Each box plot in the figure depicts the distribution of alcohol level
for a particular wine quality rating separated by wine types. The box itself depicts the inter-quartile range
and the line inside depicts the median value of alcohol. Whiskers indicate the minimum and maximum
value with outliers often depicted by individual points.

We can clearly observe the wine alcohol by volume
distribution has an increasing trend based on higher quality rated wine samples.
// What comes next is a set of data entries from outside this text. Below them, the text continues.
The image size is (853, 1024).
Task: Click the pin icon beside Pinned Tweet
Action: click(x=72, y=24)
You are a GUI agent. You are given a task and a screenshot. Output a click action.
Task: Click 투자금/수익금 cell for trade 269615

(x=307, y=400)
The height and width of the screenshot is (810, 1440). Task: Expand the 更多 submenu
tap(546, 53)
Similarly we can also using
violin plots to visualize distributions of numeric features over categorical feature


In [None]:
# Visualizing relationships between wine types: quality and acidity
f, (ax1, ax2) = plt.subplots(1, 2, figsize=(14, 4))
f.suptitle("Wine Type - Quality - Acidity", fontsize=14)

# Show relationships between wine fixed acidity and wine quality
sns.violinplot(
    x="quality",
    y="volatile acidity",
    hue="wine_type",
    data=wines,
    split=True,
    inner="quart",
    linewidth=1.3,
    palette={"red": "#FF9999", "white": "white"},
    ax=ax1,
)
ax1.set_xlabel("Wine Quality", size=12, alpha=0.8)
ax1.set_ylabel("Wine Fixed Acidity", size=12, alpha=0.8)
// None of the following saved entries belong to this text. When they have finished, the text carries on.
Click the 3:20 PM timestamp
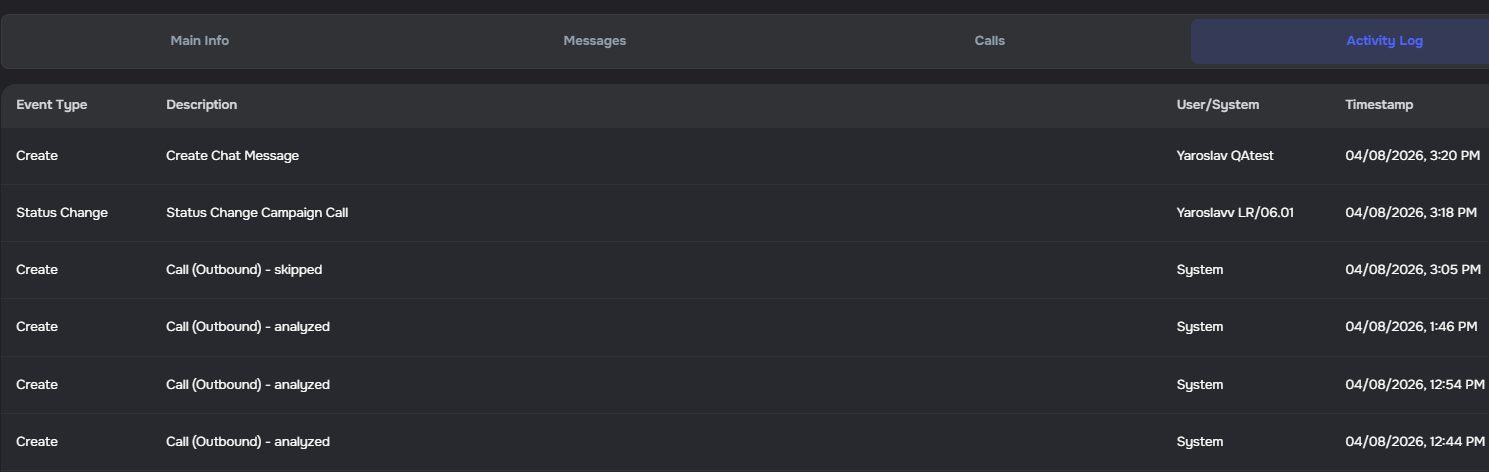Viewport: 1489px width, 472px height. click(x=1412, y=156)
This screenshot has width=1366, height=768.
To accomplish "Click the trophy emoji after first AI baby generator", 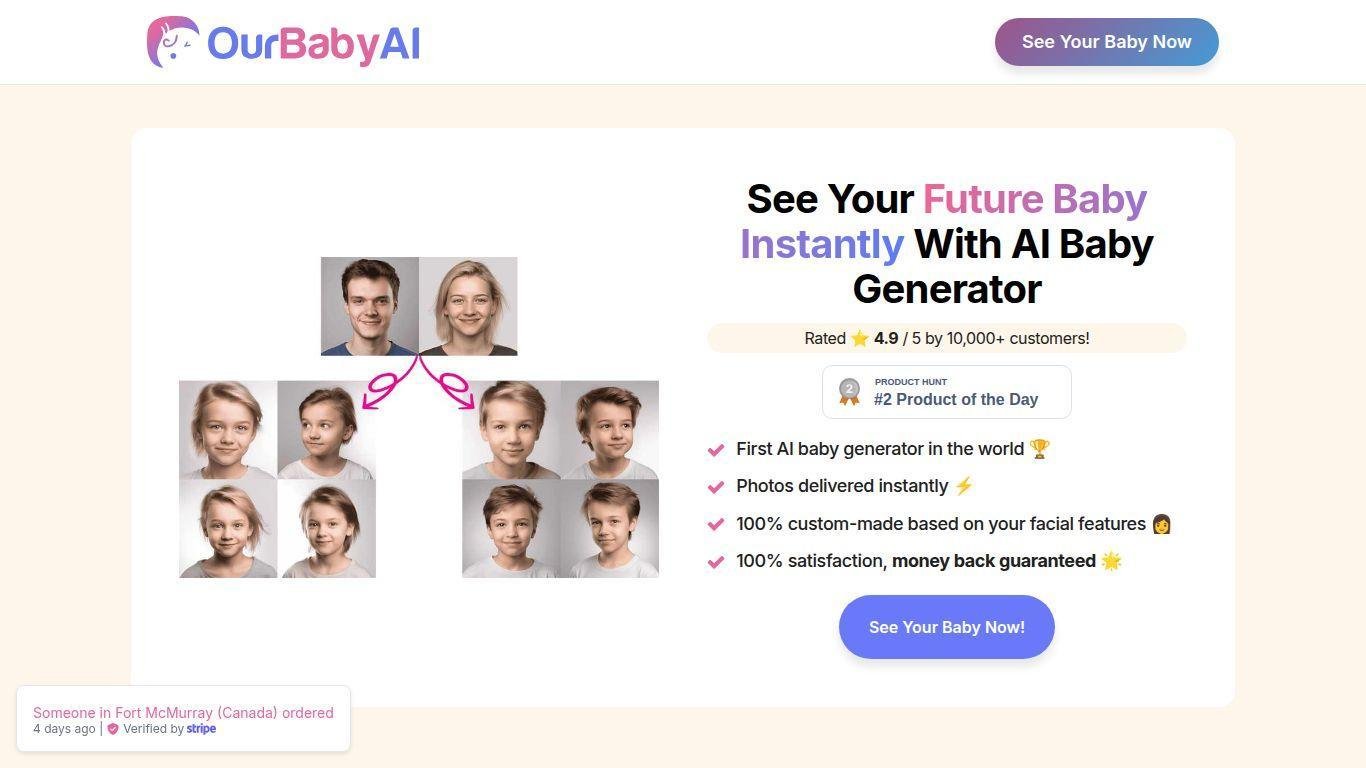I will 1039,449.
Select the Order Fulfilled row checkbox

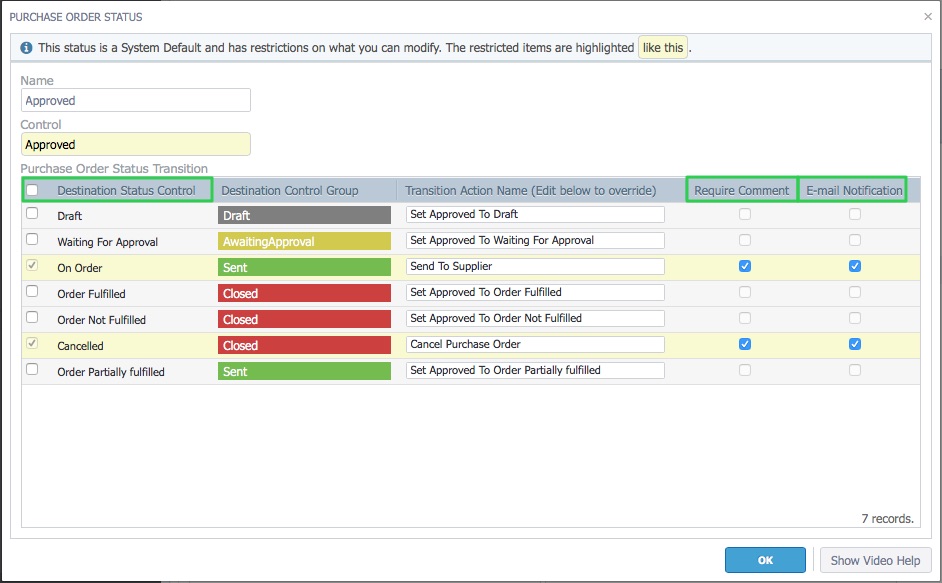coord(32,292)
# Show relationships between wine fixed acidity and wine quality classes (labels)
# Your code goes here

l = plt.legend(loc="upper right", title="Wine Type")

Each violin plot typically depicts the inter-quartile range with the median which is shown
with dotted lines in this figure. We have built a split-violin plot in this case depicting both types of
wine.

It is quite evident that red wine samples have higher acidity as compared to its white wine counterparts.
Also we can see an overall decrease in acidity with higher quality wine for red wine samples but not so much
for white wine samples.

These code snippets and examples should give you some good frameworks and blueprints to perform effective exploratory data analysis on your datasets in the future.


## Conclusion

Through this analysis, we learned:

- How to effectively analyze relationships between wine properties and quality
- Statistical techniques for comparing wine attribute distributions
- Methods for visualizing multi-dimensional wine data relationships
- Patterns distinguishing high vs low quality wines
- Differences between red and white wine characteristics

## Clean up

Remember to shut down your Jupyter Notebook environment and delete any unnecessary files or resources once you've completed the tutorial.